§ **Texte extrait**:
· · · ·

Le blogueur Stéphane Dion de Go-Québec.com lance une initiative intéressante et inédite (à notre connaissance) au Québec: réaliser un sondage de sortie des urnes ou « exit poll » par Internet le 26 mars prochain:
Avec l‘aide des électeurs, nous voulons déterminer les résultats des élections du 26 mars prochain avant la fermeture des bureaux de vote. Les électeurs sont invités à compléter anonymement un très court sondage par circonscription sur le choix qu‘ils ont fait.
Les résultats obtenus seront combinés avec des données des élections antérieures ainsi qu‘une projection de la répartition des votes dans les 125 circonscriptions. La tendance des votes dans une circonscription permettra de déclarer un candidat élu.
Un sondage de sortie des urnes est un sondage réalisé immédiatement après que les électeurs aient quitté le bureau de vote et où, contrairement aux sondages d‘opinion où l‘on questionne les répondants sur leurs intentions de vote, on demande aux répondants l‘identité du candidat ou du parti pour lequel ils ont réellement voté. Pour de plus amples renseignements sur la méthodologie employée lors du sondage de sortie des urnes réalisé pour les principaux réseaux télé américains lors des élections de mi-mandat aux États-Unis en 2006, nous vous invitons à lire ce billet (en anglais) de Mark Blumenthal sur pollster.com.
En quoi est-ce une démarche inédite? Pourquoi n‘y a-t-il pas de sondages de sortie des urnes au Québec, par exemple par CROP ou Léger Marketing? Tout simplement en raison de la rapidité avec laquelle les résultats sont compilés. Les sondages de sortie des urnes sont généralement employés dans des pays populeux (ex: États-Unis, France) et/ou qui n‘ont pas les ressources qui permettent de communiquer rapidement les résultats du dépouillement, ce qui fait en sorte que le dépouillement des bulletins de vote peut s‘échelonner sur plusieurs jours. Une autre utilité des sondages de sortie des urnes est de contre-vérifier les résultats « officiels » d‘un scrutin dans une démocratie dite « émergente » afin d‘essayer de détecter les possibles cas de fraude électorale. Au Québec (et aussi au fédéral), le premier décompte des bulletins de vote est complété dans les heures suivant la fermeture des bureaux de scrutin et, sauf résultats extrêmement serrés ou retards dans une section de vote donnée, on peut rapidement proclamer un vainqueur.

· · · ·

§ **Liste des enregistrements**:
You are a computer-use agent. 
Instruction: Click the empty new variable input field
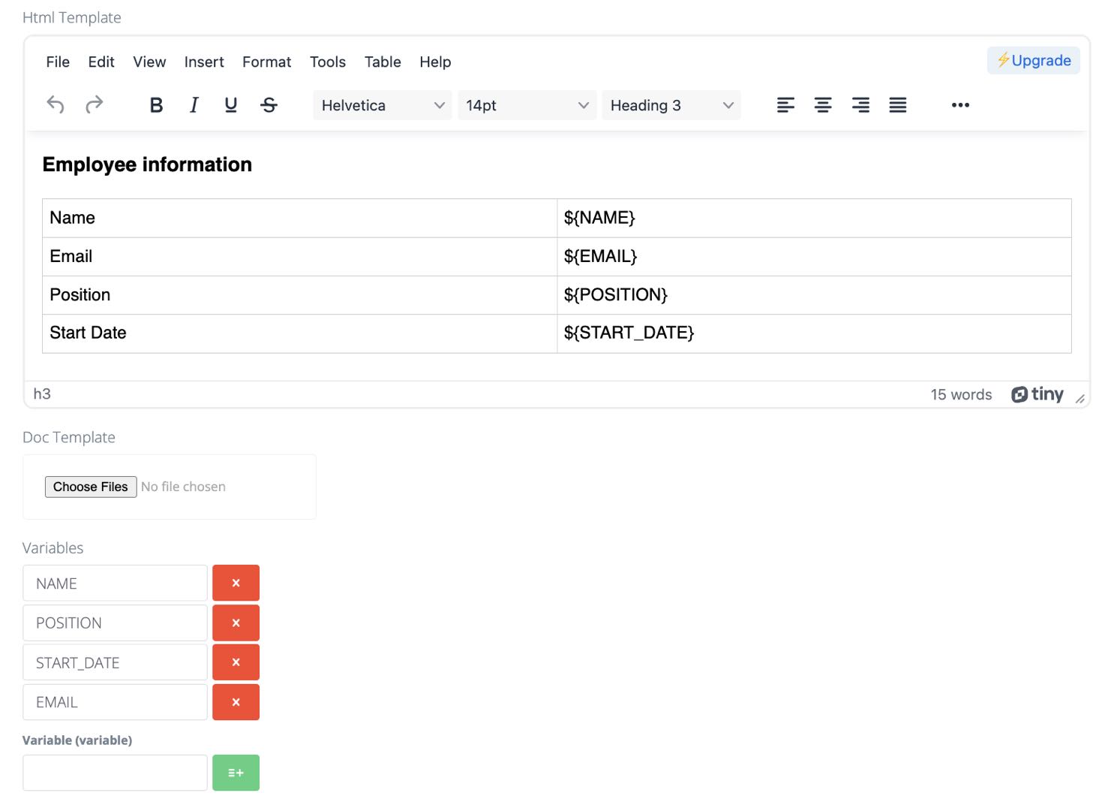coord(115,773)
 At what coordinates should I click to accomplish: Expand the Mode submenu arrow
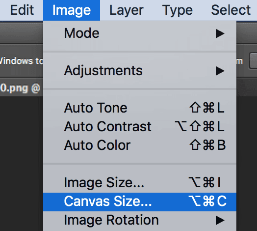[x=220, y=33]
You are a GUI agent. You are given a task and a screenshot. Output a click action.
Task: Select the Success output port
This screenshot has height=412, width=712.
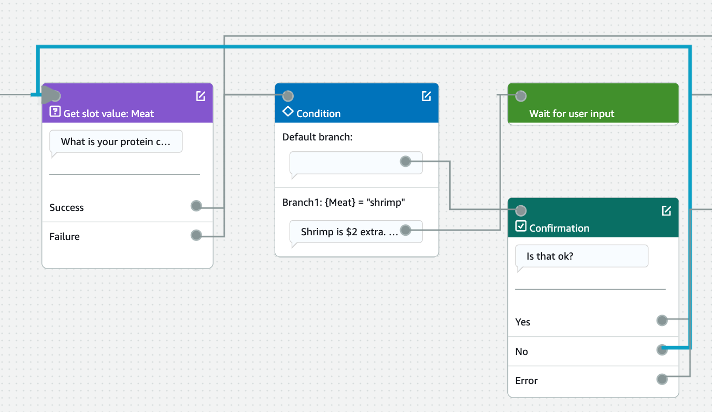point(196,206)
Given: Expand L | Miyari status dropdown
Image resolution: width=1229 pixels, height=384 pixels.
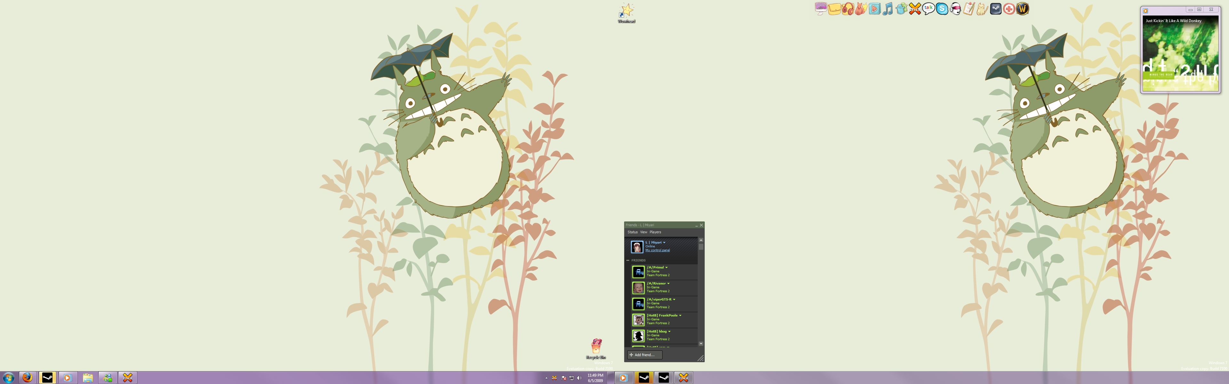Looking at the screenshot, I should point(664,242).
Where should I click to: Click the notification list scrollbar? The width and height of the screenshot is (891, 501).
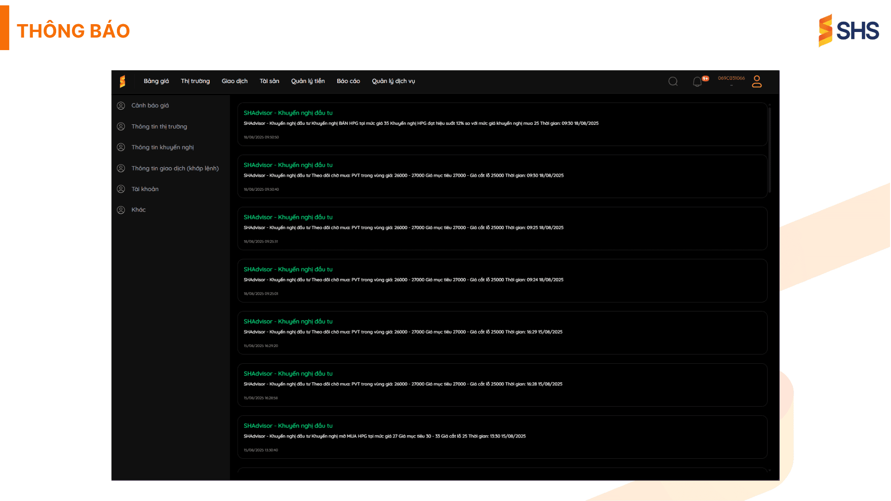pyautogui.click(x=769, y=149)
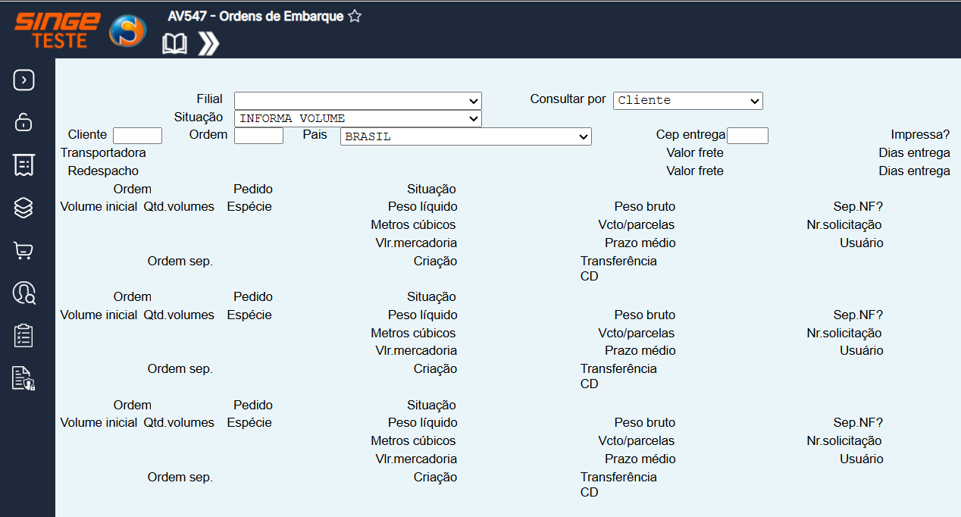The width and height of the screenshot is (961, 517).
Task: Expand the sidebar with the arrow icon
Action: pos(23,80)
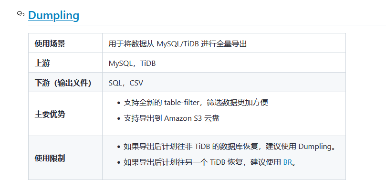Viewport: 386px width, 180px height.
Task: Click the 非 TiDB 的数据库恢复 limitation bullet
Action: [x=230, y=147]
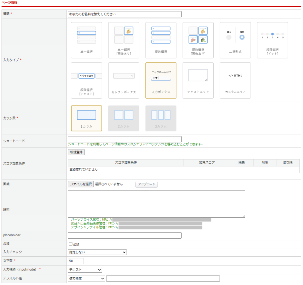This screenshot has height=285, width=303.
Task: Focus the ショートコード input field
Action: pyautogui.click(x=125, y=139)
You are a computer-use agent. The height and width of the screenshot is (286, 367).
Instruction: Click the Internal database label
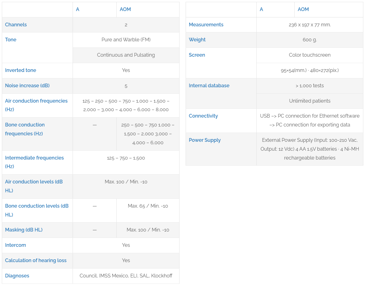pyautogui.click(x=209, y=85)
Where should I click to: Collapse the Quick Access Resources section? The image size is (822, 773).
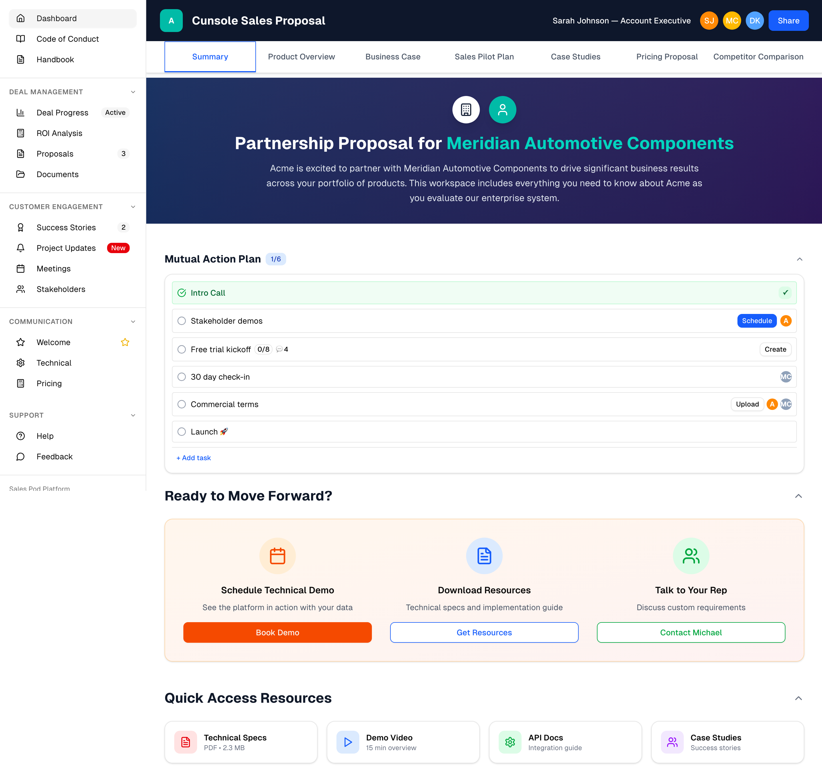[799, 698]
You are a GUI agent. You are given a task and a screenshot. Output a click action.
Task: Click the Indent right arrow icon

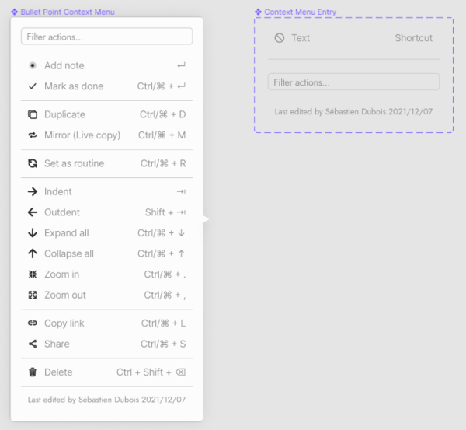click(33, 192)
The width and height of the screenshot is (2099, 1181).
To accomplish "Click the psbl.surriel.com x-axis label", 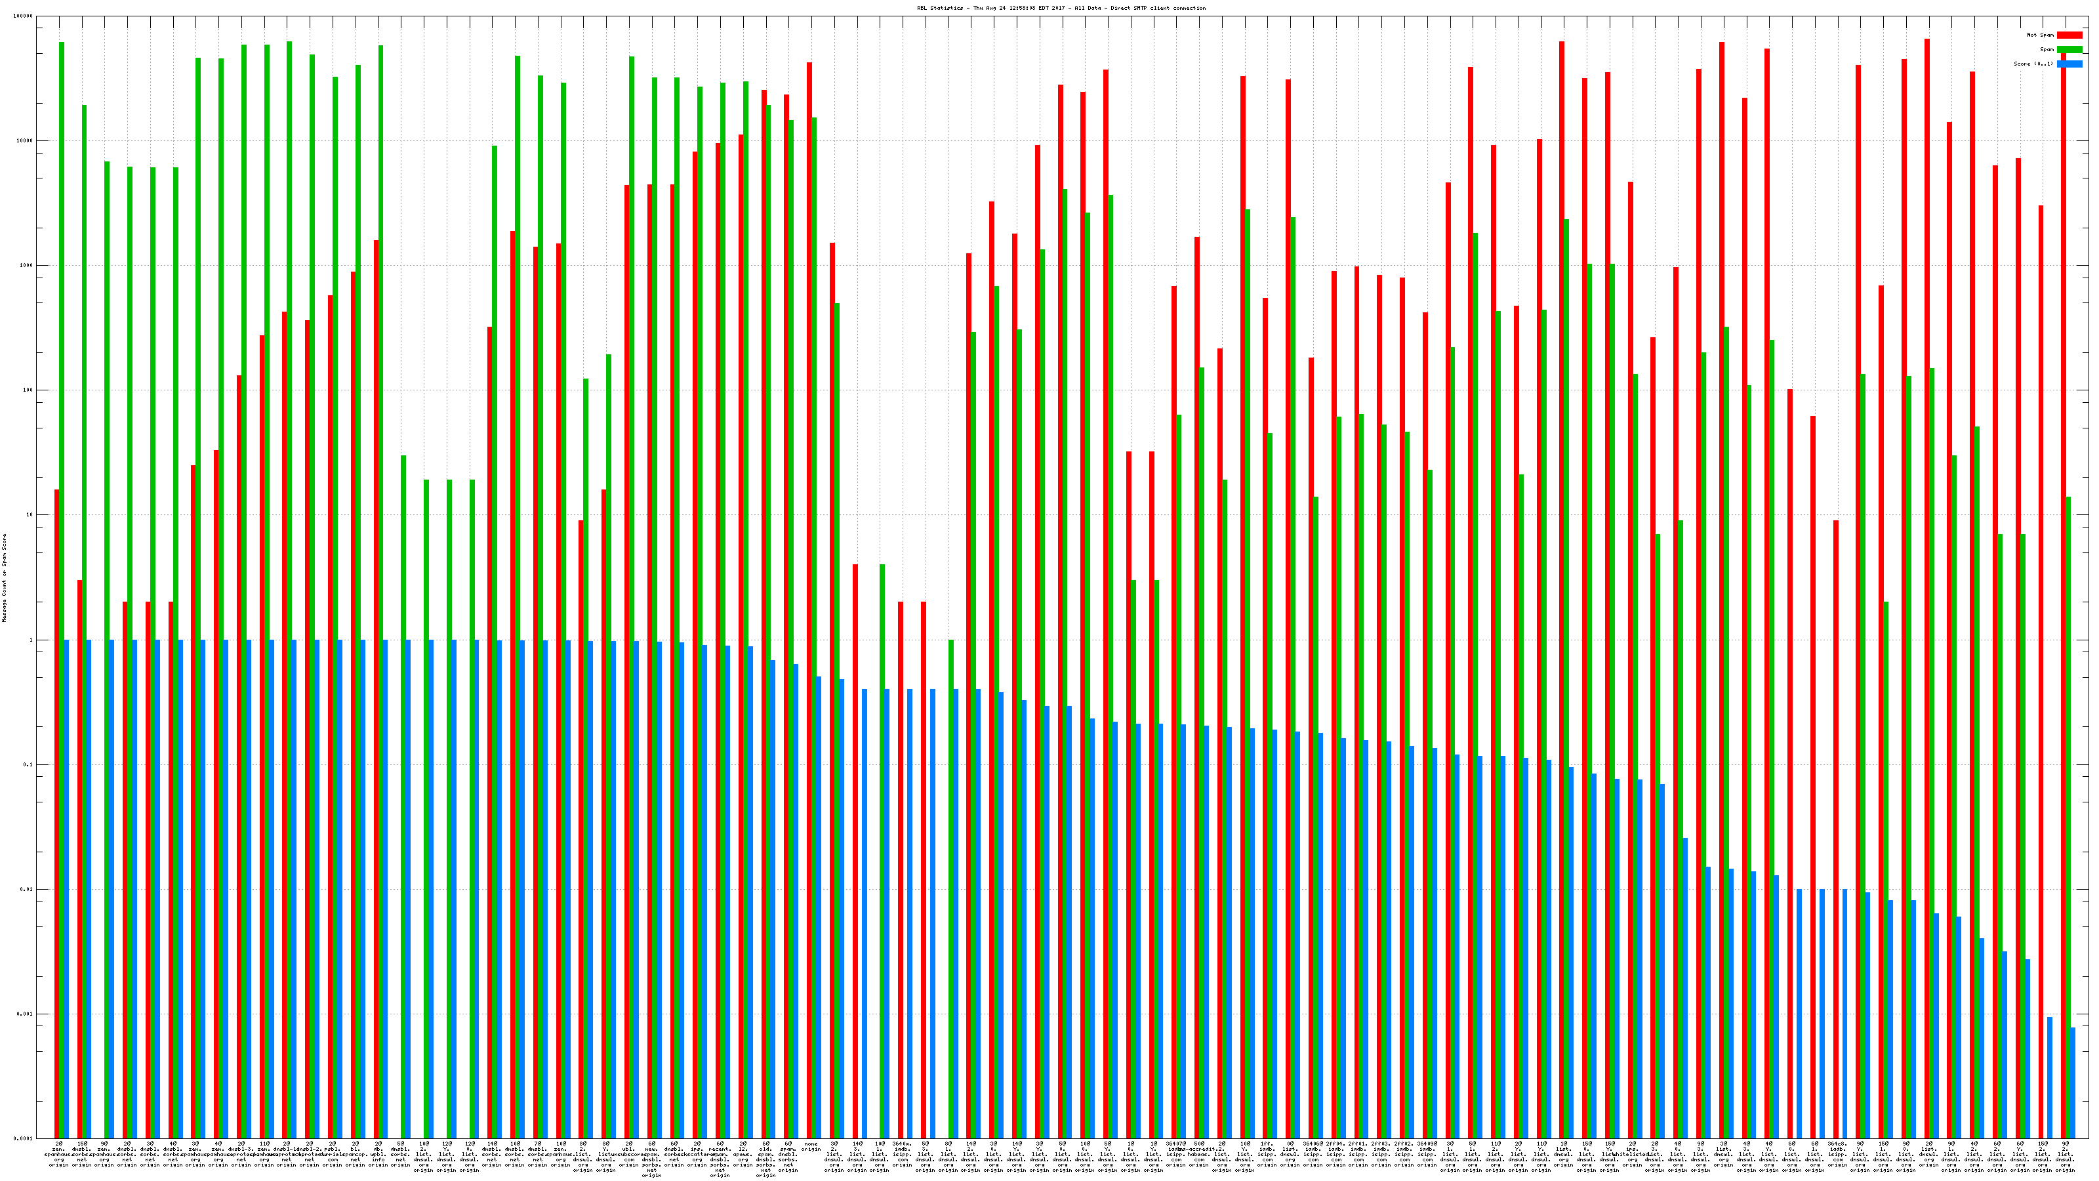I will pyautogui.click(x=332, y=1154).
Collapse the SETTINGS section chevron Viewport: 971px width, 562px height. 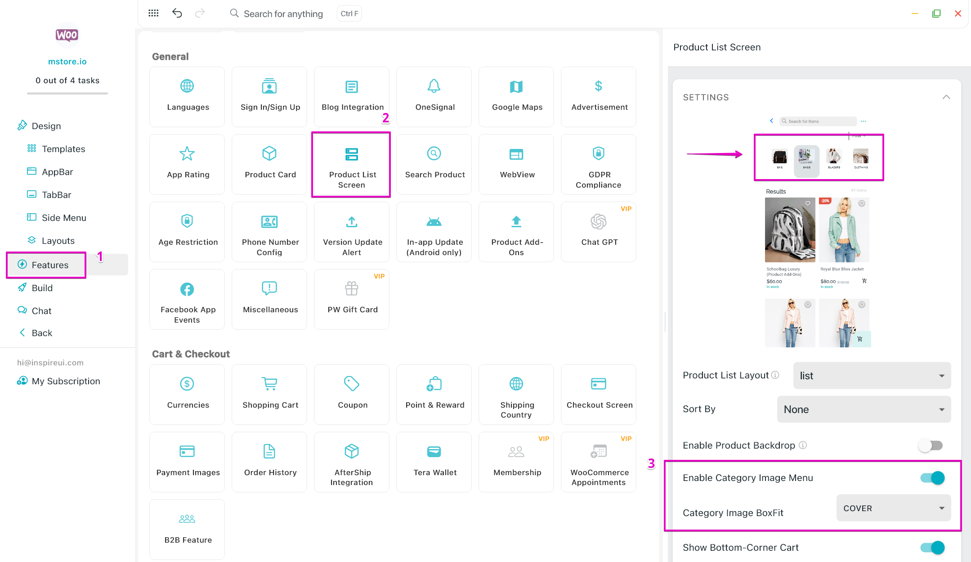[x=946, y=97]
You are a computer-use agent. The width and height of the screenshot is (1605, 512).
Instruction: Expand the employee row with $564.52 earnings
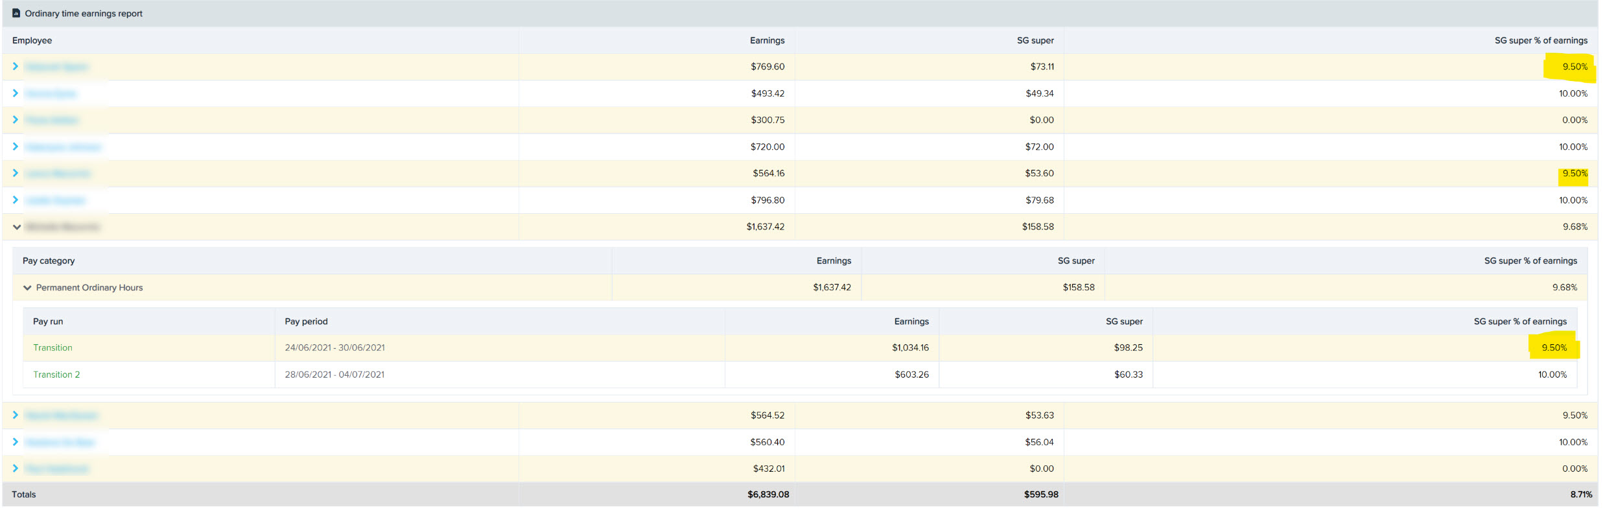tap(16, 415)
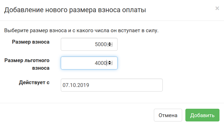Click the instruction text Выберите размер взноса
Viewport: 224px width, 127px height.
point(81,31)
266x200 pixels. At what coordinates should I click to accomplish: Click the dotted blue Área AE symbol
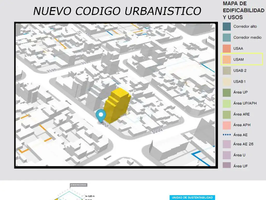227,135
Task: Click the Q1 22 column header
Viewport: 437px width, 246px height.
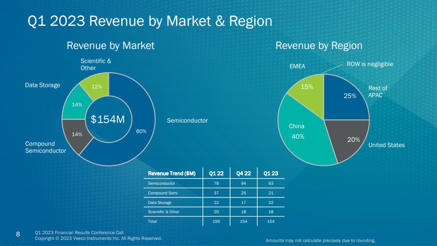Action: [216, 173]
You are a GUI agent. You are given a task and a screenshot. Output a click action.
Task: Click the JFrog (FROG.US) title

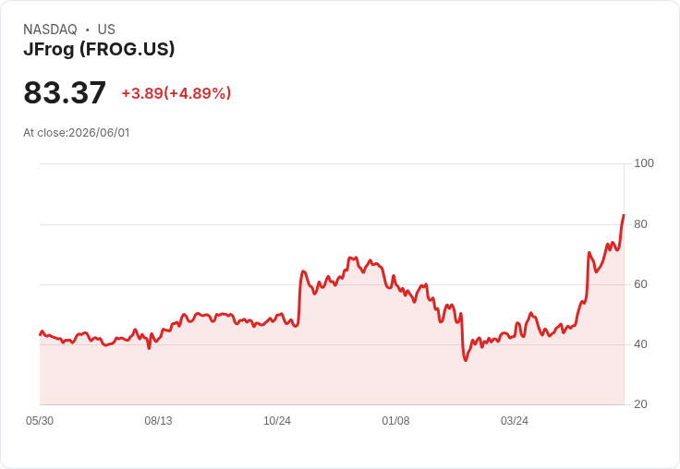tap(99, 50)
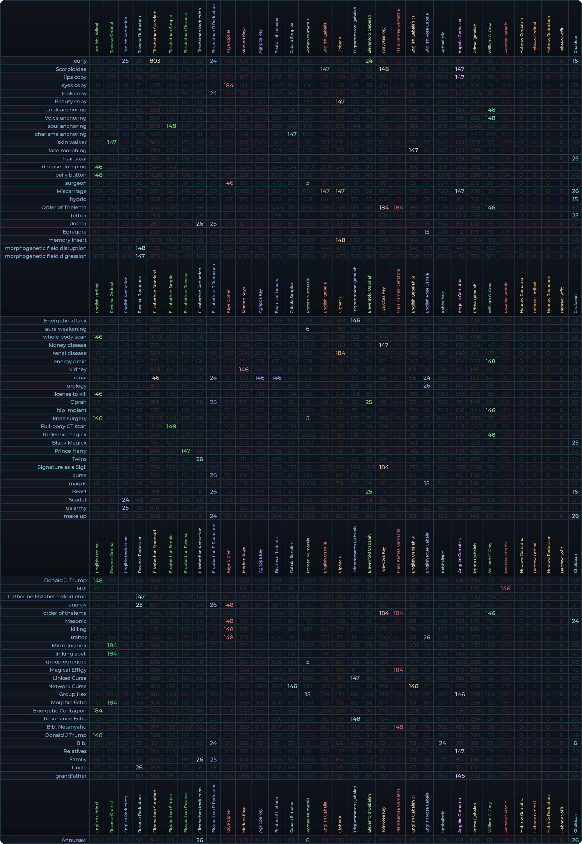Image resolution: width=582 pixels, height=844 pixels.
Task: Click the 'Prince Harry' phrase label
Action: [70, 451]
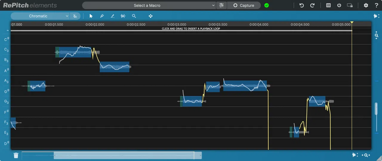Activate the magnifier zoom tool

134,16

· · · ·

§ **À faire**:
**a.** Traduisez en anglais la phrase suivante, tirée du texte sur le sondage de sortie des urnes : « La tendance des votes dans une circonscription permettra de déclarer un candidat élu. »
**b.** Poursuivez le texte sur le sondage de sortie des urnes par Internet en enchaînant après sa dernière phrase.

§ **Réponses**:
**a.** The voting trend in an electoral district will make it possible to declare a candidate elected.

**b.**
Mais revenons au projet de sondage de sortie des urnes de Go-Québec.com. De prime abord, la méthode suggérée est, à certains égards, questionnable sur le plan méthodologique:
- d‘abord, comme tout sondage réalisé par Internet, rien ne garantit, contrairement aux sondages de sortie des urnes réalisés « en personne » à la sortie des lieux de votation, que chaque individu ne sera sondé qu‘une seule fois.
- Ensuite, étant donné que l‘échantillon ne sera pas sélectionné de façon aléatoire (les répondants sont ceux qui le veulent bien), rien n‘indique que l‘échantillon sera représentatif de la composition de l‘électorat québécois. De plus, après avoir répondu au sondage, nous nous sommes rendus compte qu‘aucune question n‘est posée sur les caractéristiques socio-économiques des répondants (âge, sexe, lieu de résidence, langue maternelle, scolarité, revenu, etc.), contrairement à ce qui se fait dans d‘autres pays. Rien ne permet de pondérer l‘échantillon en fonction des caractéristiques de la population, ce qui rend toute extrapolation pour le moins risquée.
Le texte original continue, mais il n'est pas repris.